Supplied passage:
· · ·

# 92, clutch pedal hard to press on and it got stuck and did not come back up, read on



## jay25 (Oct 5, 2002)

Posting the problem here. 

The clutch pedal was very very hard and the pedal wont come back. I dropped the tranny and to my surprise it was full of gunk, after thorough clean up it was back like new, I have to post the pics from my last install. Centerforce dual friction, if money is an issue dont buy a centerforce like I did, the piece of sh!t did not come with a throw bearing, pilot bearing nor a alignment tool. Lucky I had a alignment tool from my previous ACT install. I am about to go lift up to the car in a minute after I replace the new differential seals. 

back to the ACT subject the ACT usually runs between $190-220 and comes with everything you need. This was a emergency install so I had to run to NOPI and grab what ever they had in stock and the only thing they had was a centerforce. Good clutch but too much money for an incomplete kit  $226+$36 for the TO bearing and possibly another $7.00 for the alignment tool but I already had one


----------



## Guest (Mar 28, 2003)

· · ·

Task requirements:
1) According to the clutch pedal thread, what price range does the ACT usually run?
2) Update the clutch pedal thread by giving it again with "tranny" changed to "transmission". Begin at the words that have "# 92, clutch" and stop after "new differential seals.".
3) Write what comes next in the clutch pedal thread, picking up from its last line.
The lines after this point come from a different source and are unrelated to the clutch pedal thread.

Data block:
· · ·

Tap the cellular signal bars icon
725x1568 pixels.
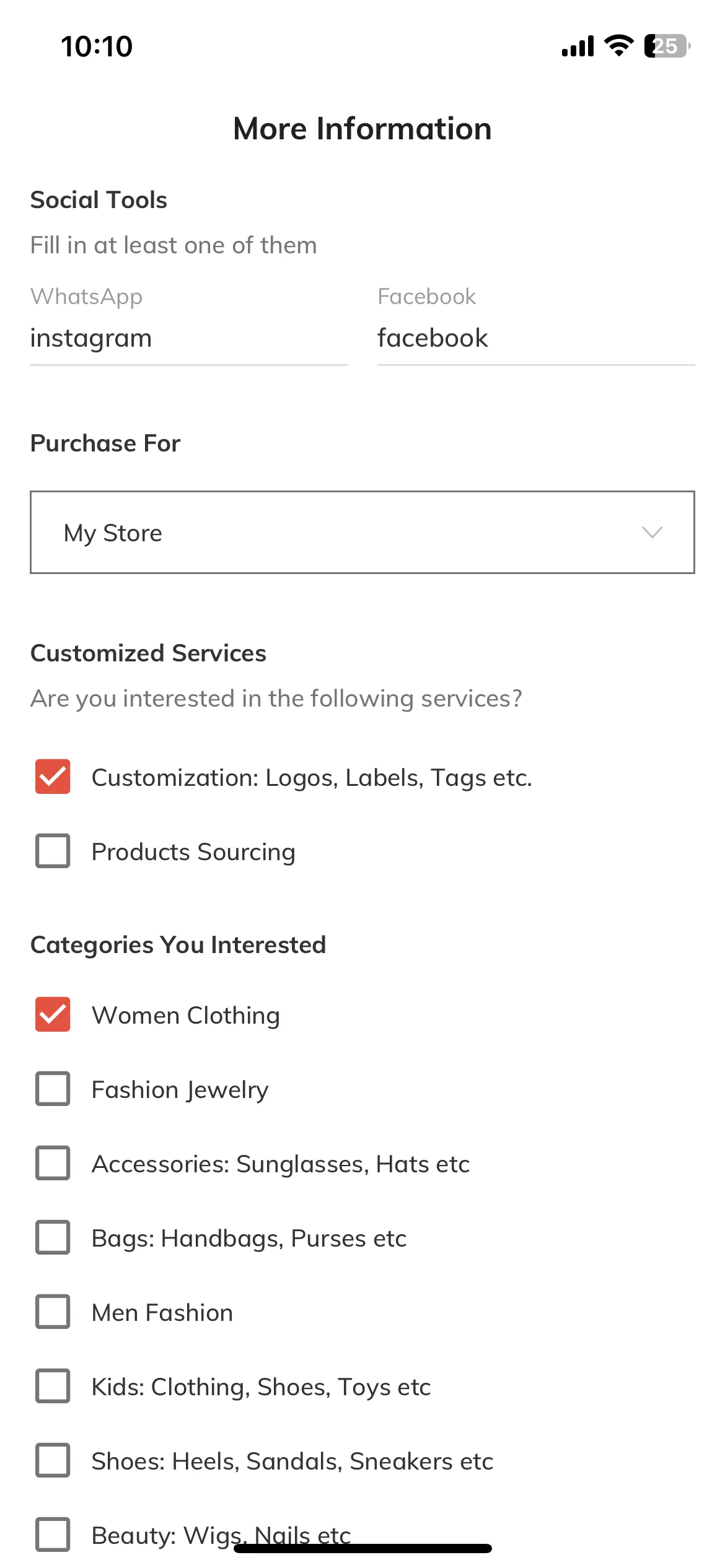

· · ·

Answer list:
1) Between $190 and $220.

2)
# 92, clutch pedal hard to press on and it got stuck and did not come back up, read on



## jay25 (Oct 5, 2002)

Posting the problem here. 

The clutch pedal was very very hard and the pedal wont come back. I dropped the transmission and to my surprise it was full of gunk, after thorough clean up it was back like new, I have to post the pics from my last install. Centerforce dual friction, if money is an issue dont buy a centerforce like I did, the piece of sh!t did not come with a throw bearing, pilot bearing nor a alignment tool. Lucky I had a alignment tool from my previous ACT install. I am about to go lift up to the car in a minute after I replace the new differential seals.

3)
try your clutch cable man.


----------



## jay25 (Oct 5, 2002)

how about that was the problem I ordered it like 3 days ago, but just not that part the part that holds the throw out bearing also contributed to that problem. 


But thanks for the suggestion, I found that out three nights ago after putting it back together.


----------



## Guest (Mar 29, 2003)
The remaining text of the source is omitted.